Spese di lite e soccombenza virtuale nella cessazione della materia del contendere (Corte dei Conti Sez. giur. Piemonte n. 58 del 06.05.2026)
Principi di diritto (Massima)
Nel giudizio pensionistico la cessazione della materia del contendere, dichiarata per intervenuta satisfazione della pretesa, non preclude la condanna dell’Istituto previdenziale alle spese di lite. Quando l’esecuzione del diritto accertato avviene solo in epoca successiva al deposito del ricorso, si configura la soccombenza virtuale, che giustifica la condanna alle spese a favore della parte ricorrente. La regola processuale trova applicazione anche se l’Istituto ha dapprima chiesto la compensazione. Le spese sono liquidate con distrazione a favore dell’Avvocato antistatario che l’abbia espressamente richiesta.
Il Fatto
La ricorrente ha chiesto l’accertamento del diritto al ricalcolo della propria pensione ai sensi dell’art. 54 d.P.R. n. 1092/1973. L’INPS, costituitosi in giudizio, ha eccepito la cessazione della materia del contendere, allegando un decreto di riliquidazione e annunciando il pagamento degli arretrati e degli interessi con il rateo di febbraio 2026.
Con ordinanza è stato disposto un rinvio per verificare l’esattezza degli importi.

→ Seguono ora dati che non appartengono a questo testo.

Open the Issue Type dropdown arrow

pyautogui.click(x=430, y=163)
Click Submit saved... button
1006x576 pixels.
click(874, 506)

Parte ricorrente ha poi confermato di aver ricevuto quanto dovuto con il cedolino di febbraio 2026, aderendo alla cessazione ma chiedendo la condanna dell’INPS alle spese per soccombenza virtuale, da distrarre in favore del procuratore. L’INPS ha insistito per la compensazione.
La Motivazione della Corte
Il Giudice monocratico ha rilevato che dagli atti versati in giudizio e per concorde dichiarazione delle parti sussistono i presupposti per l’effettiva cessazione della materia del contendere. Il thema decidendum si è quindi spostato sul regime delle spese di lite.
Sul punto la Corte ha osservato che l’esecuzione satisfattiva dell’INPS è intervenuta solo a seguito del ricorso introduttivo. Il riconoscimento della pretesa della ricorrente, dunque, non è frutto di spontanea correttezza dell’Istituto, ma dell’iniziativa giudiziale della parte.
Da qui l’applicazione del principio di soccombenza virtuale: la condanna alle spese prescinde dalla pronuncia di merito e si fonda sulla necessità del processo per ottenere ciò che l’Istituto avrebbe dovuto riconoscere prima. L’INPS è stato pertanto condannato al pagamento delle spese di lite, liquidate in euro 1.500,00 per onorari, oltre spese generali, CPA e IVA come per legge.
La liquidazione è stata disposta con distrazione a favore dell’Avvocato antistatario che l’ha espressamente richiesta. La decisione è stata assunta con dispositivo letto in camera di consiglio ex art. 167, comma 1, c.g.c.